WHAT IS ASKED:
**1)** Decide whether each statement below agrees with the serial computer text, answering yes or no and quoting the exact words that settle it. (a) Serial computers need more hardware than bit-parallel machines. (b) The Whirlwind, in 1951, was the first computer that was not serial and used a parallel bus. (c) Modern variants of the serial computer are available as a soft microprocessor.
**2)** Using the serial computer text below, answer each question on its own line, marked (a), (b) and (c).
(a) How much does a serial computer operate on internally for each clock cycle?
(b) What two kinds of delay lines are named as serial main storage devices?
(c) Where can modern soft-microprocessor variants of the serial computer serve niche purposes?

SUPPLIED PASSAGE:
• • • • • • •
= Serial computer =

Computer with a bit-serial architecture

A serial computer is a computer typified by bit-serial architecture – i.e., internally operating on one bit or digit for each clock cycle. Machines with serial main storage devices such as acoustic or magnetostrictive delay lines and rotating magnetic devices were usually serial computers.

Serial computers require much less hardware than their bit-parallel counterparts which exploit bit-level parallelism to do more computation per clock cycle. There are modern variants of the serial computer available as a soft microprocessor which can serve niche purposes where the size of the CPU is the main constraint.

The first computer that was not serial and used a parallel bus was the Whirlwind in 1951.
• • • • • • •
GIVEN DATA:

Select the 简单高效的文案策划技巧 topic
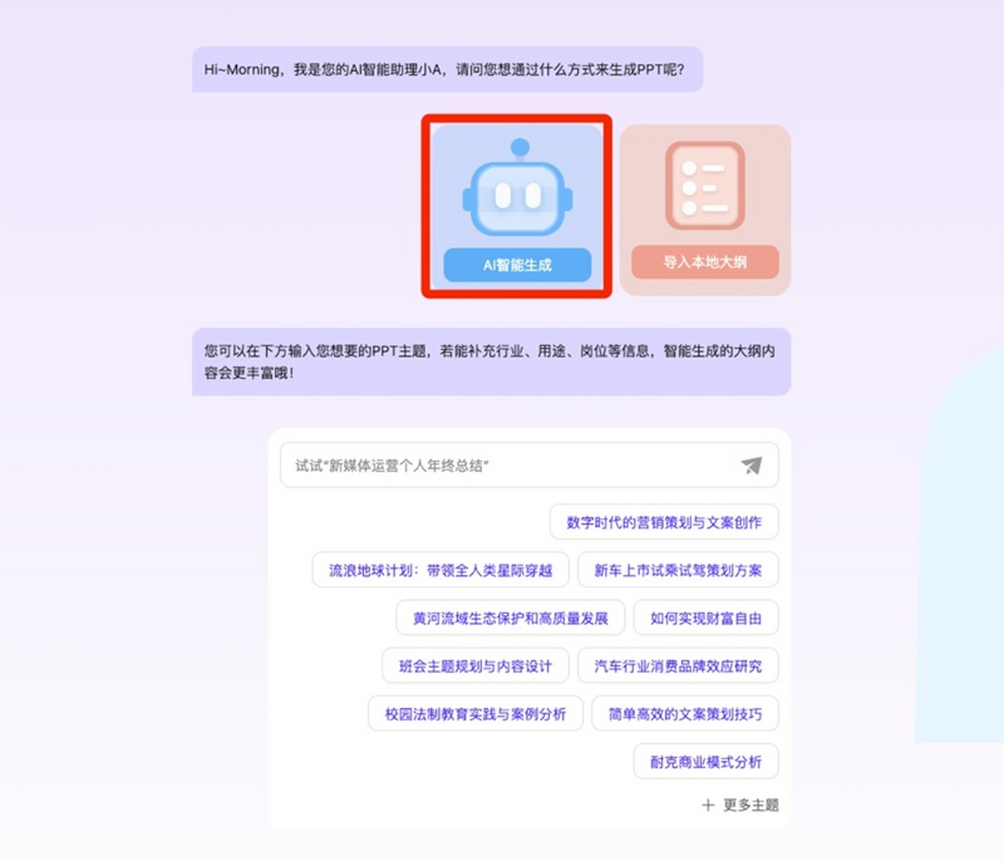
• • • • • • •
ANSWERS TO THE TASKS:
**1)**
(a) No: "Serial computers require much less hardware than their bit-parallel counterparts"
(b) Yes: "The first computer that was not serial and used a parallel bus was the Whirlwind in 1951."
(c) Yes: "There are modern variants of the serial computer available as a soft microprocessor"

**2)**
(a) One bit or digit.
(b) Acoustic and magnetostrictive delay lines.
(c) Where the size of the CPU is the main constraint.